During college (1989), I briefly worked for a trucking company as an accountant.

It was an eye-opening experience to say the least. Much less "Convoy" and more like "the most thankless job on the planet"

Johnny E

Is there still a push to make trucks bigger and bigger (theoretically more profitable for the owners but more dangerous for the driving public and more damaging to the highways and bridges)?

Are shippers still trying to allow Mexican truck drivers access to all US highways (without reciprocal rights for US truckers in Mexico) to drive down wages?

The only reason truckers are associated with country music is because the only stations you can get on a long road trip are C&W music and Bible-thumpers.

Karen

Fascinating topic!! More, please!

William

There is a push for "longer combination vehicles" and increased width of trucks. It's highly debatable whether moving more freight onto LCV's is more or less dangerous for other motorists. LCV's are less crash prone at present than "normal" truck traffic, but LCV's are primarily driven in big western states by more experienced/safe drivers, so it's unclear how much of the increased safety is driver/situational and how much is vehicle based. They do reduce the overall number of trucks on the road, and reduce truck/car interaction--which is the number one cause of truck accidents.

Greg

1 out of about every 40 vehicles on the road is a commercial big rig.

According to the Dept of Transportation 1.5M trucks on the road in 1999. (couldn't find any more recent stats...but fair for argument) If we moved half of these to Inter-Modal or Rail...that is 750,000 unemployed middle class Americans or an additional 3.5% of our population out of work. Not to mention the Owners, and mechanics...and admin folks that support one of the largest business sectors in out Nation.

Stats say that average salary for a trucker is between 40-60K year...and higher for owner operators. That's a lot of missing cash from our ecomony. A lot of foreclosed homes. A lot less taxes for Obama to offset half of our deficit by the end of his first term.

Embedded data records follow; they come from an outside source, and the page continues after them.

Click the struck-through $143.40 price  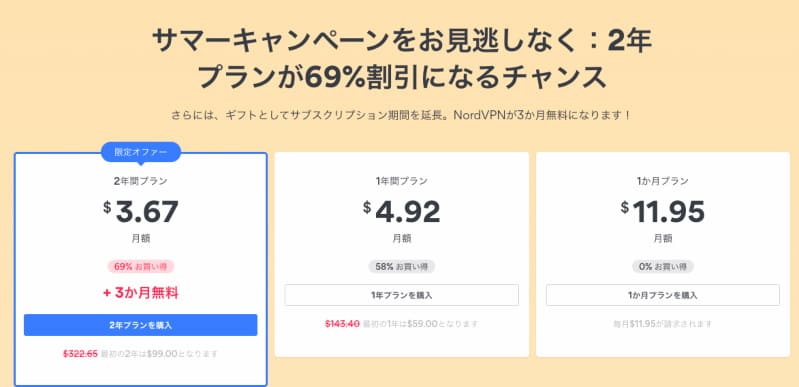(x=342, y=324)
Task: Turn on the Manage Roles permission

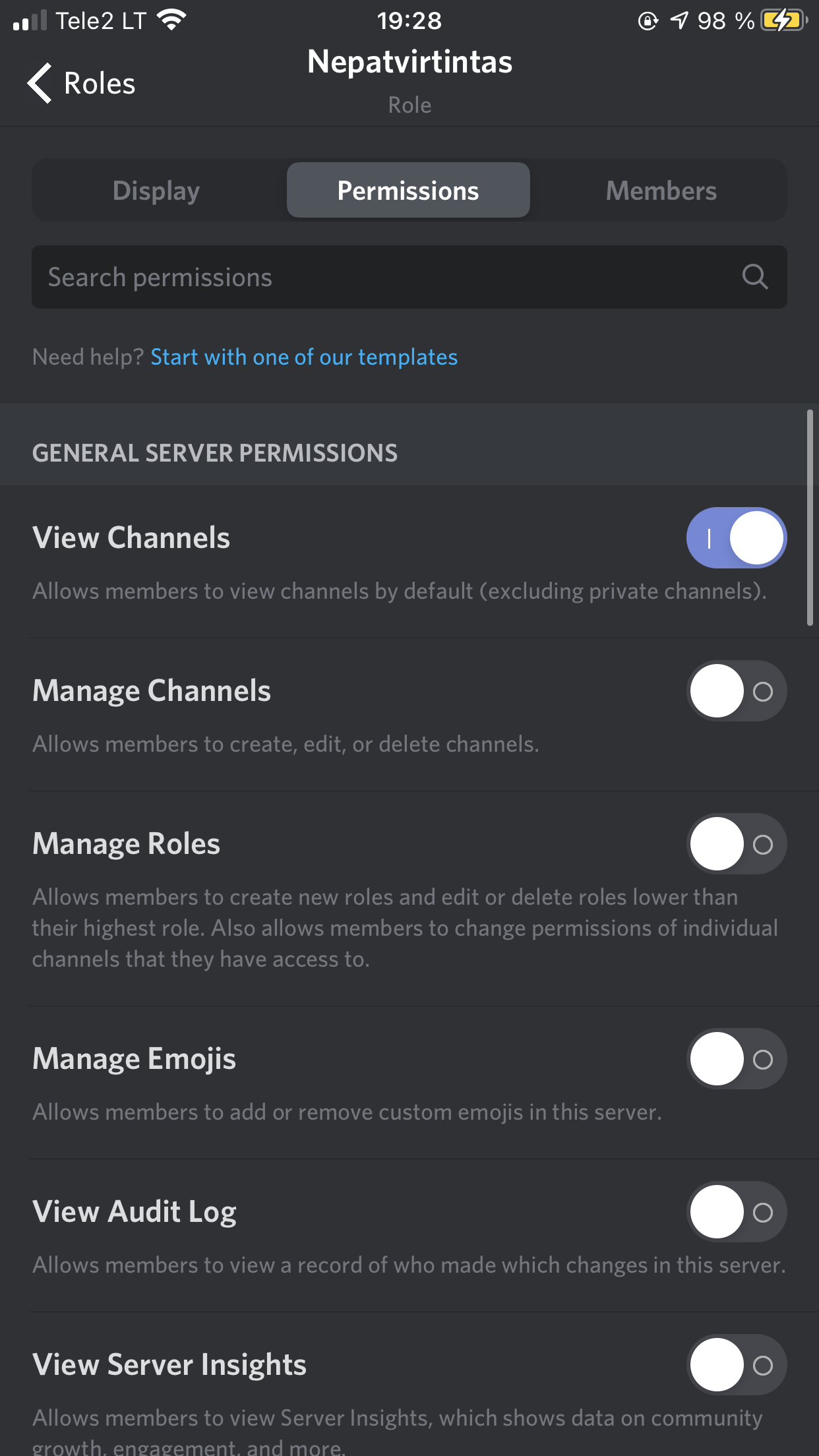Action: pyautogui.click(x=737, y=844)
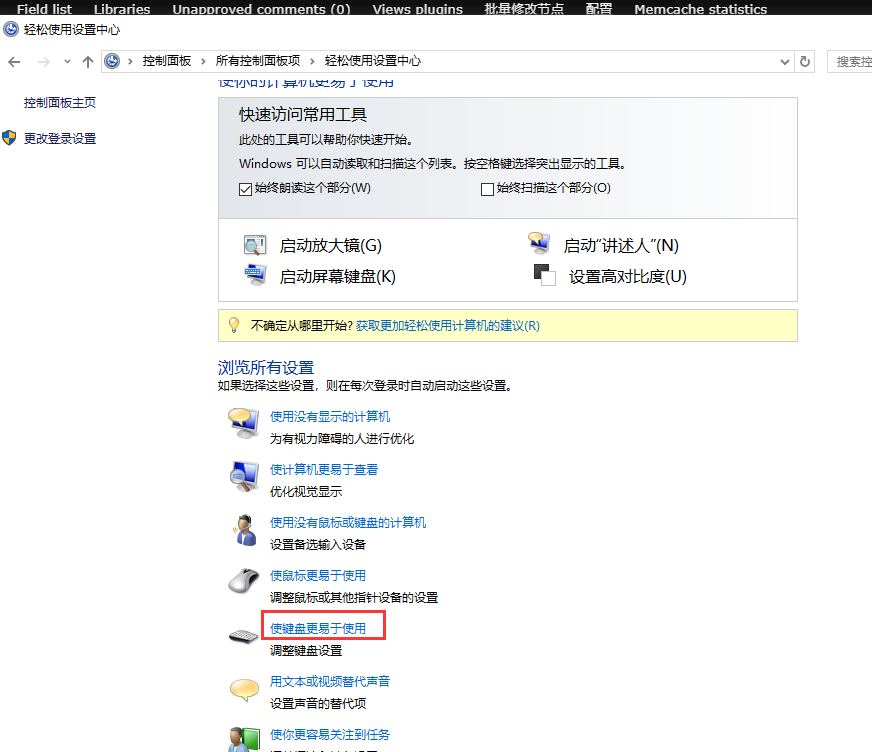Click the refresh button in address bar
The image size is (872, 752).
[805, 62]
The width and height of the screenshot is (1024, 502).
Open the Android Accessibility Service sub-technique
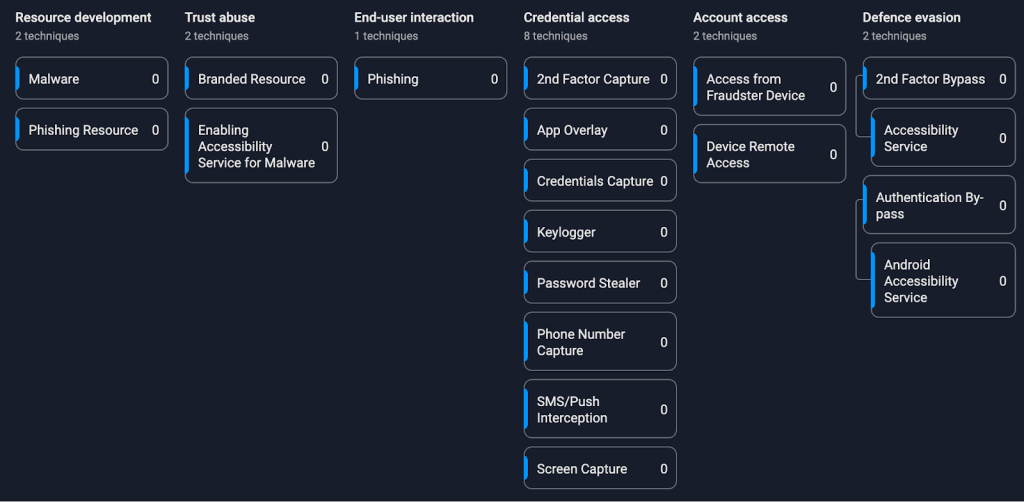pyautogui.click(x=943, y=281)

Just something to think about....

The trucking industry is the backbone of America.

Jorge I. Gomez

The saying that as General Motors goes, so goes the nation has some similarity with trucking and prostitution, and the report failed to mention. If too many truckers go belly up, so will many prostitutes.

travis ormsby

@ #6, Greg

If moving freight to rail is more efficient than transportation by truck (not saying that it is, just assuming so for sake of argument), then that is exactly what should be done, the sake of individual truckers notwithstanding

It's the same argument that favors decreased trade barriers. Sure, cheap Chinese goods put NC textile workers out of a job, but the net benefit to the US as a whole more than offsets those job losses.

Trucking isn't the backbone of America, effficient transportation is. If trucking isn't the most efficient way of moving freight, then we are all better off without it.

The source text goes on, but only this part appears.